DATASET EXCERPTS:
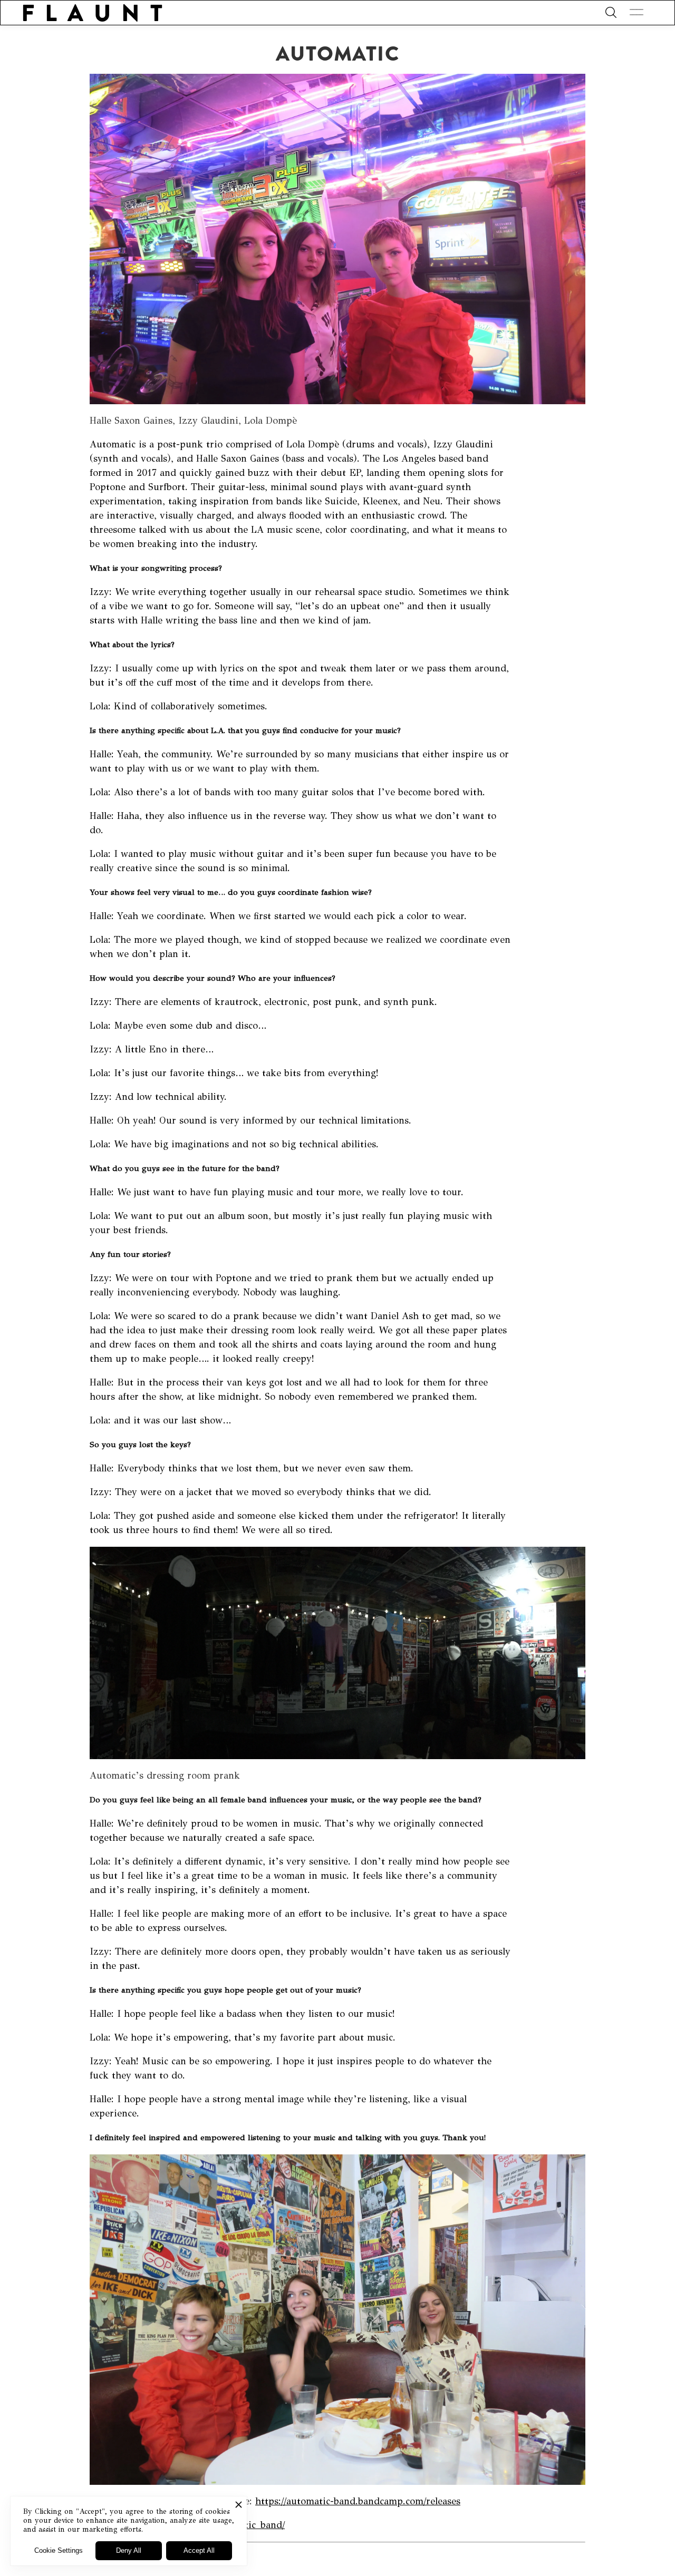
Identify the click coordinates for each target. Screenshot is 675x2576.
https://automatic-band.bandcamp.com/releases (357, 2501)
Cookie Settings (58, 2550)
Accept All (199, 2550)
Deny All (128, 2550)
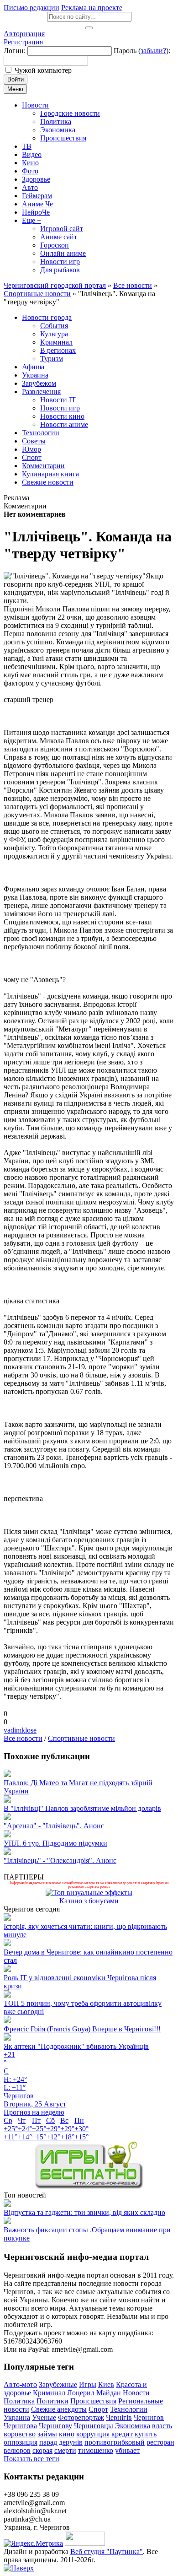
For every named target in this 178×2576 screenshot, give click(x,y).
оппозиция (20, 2442)
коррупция (93, 2434)
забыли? (153, 50)
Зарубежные (58, 2384)
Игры (87, 2384)
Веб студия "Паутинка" (106, 2551)
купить (146, 2434)
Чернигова (20, 2426)
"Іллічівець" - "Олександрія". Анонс (60, 1860)
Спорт (98, 2409)
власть (162, 2426)
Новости (136, 2393)
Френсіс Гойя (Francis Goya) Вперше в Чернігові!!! (82, 2029)
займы (47, 2434)
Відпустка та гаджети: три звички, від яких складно (84, 2212)
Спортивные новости (81, 1738)
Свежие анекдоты (59, 2409)
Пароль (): (142, 50)
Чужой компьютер (43, 70)
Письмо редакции (31, 7)
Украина (17, 2417)
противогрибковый (114, 2442)
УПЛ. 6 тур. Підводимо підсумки (55, 1843)
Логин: (15, 50)
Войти (15, 79)
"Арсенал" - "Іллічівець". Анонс (54, 1826)
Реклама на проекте (91, 7)
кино (66, 2434)
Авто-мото (20, 2384)
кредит (122, 2434)
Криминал (49, 2393)
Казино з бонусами (89, 1901)
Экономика (132, 2426)
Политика (19, 2401)
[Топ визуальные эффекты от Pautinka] (89, 1892)
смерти (65, 2450)
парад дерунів (61, 2442)
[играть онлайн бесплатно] (89, 2187)
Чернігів (119, 2417)
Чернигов (149, 2417)
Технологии (128, 2409)
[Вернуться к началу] (19, 2568)
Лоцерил (80, 2393)
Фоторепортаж (81, 2417)
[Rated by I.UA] (85, 2543)
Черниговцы (93, 2426)
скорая (42, 2450)
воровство (20, 2434)
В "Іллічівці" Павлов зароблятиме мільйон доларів (82, 1808)
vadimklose (20, 1730)
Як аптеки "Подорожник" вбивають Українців (76, 2046)
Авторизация (24, 34)
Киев (106, 2384)
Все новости (23, 1738)
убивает (127, 2450)
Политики (52, 2401)
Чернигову (55, 2426)
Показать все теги (31, 2459)
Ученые (44, 2417)
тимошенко (95, 2450)
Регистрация (23, 42)
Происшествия (93, 2401)
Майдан (108, 2393)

EXERCISE OBJECTIVE: Out of the material above, output word for word the line with "Лоцерил (80, 2393)", the line with "тимошенко (95, 2450)", and all lines between them, with nothing else.

PROBLEM SOLUTION:
Лоцерил (80, 2393)
Фоторепортаж (81, 2417)
[Rated by I.UA] (85, 2543)
Черниговцы (93, 2426)
скорая (42, 2450)
воровство (20, 2434)
В "Іллічівці" Павлов зароблятиме мільйон доларів (82, 1808)
vadimklose (20, 1730)
Як аптеки "Подорожник" вбивають Українців (76, 2046)
Авторизация (24, 34)
Киев (106, 2384)
Все новости (23, 1738)
убивает (127, 2450)
Политики (52, 2401)
Чернигову (55, 2426)
Показать все теги (31, 2459)
Ученые (44, 2417)
тимошенко (95, 2450)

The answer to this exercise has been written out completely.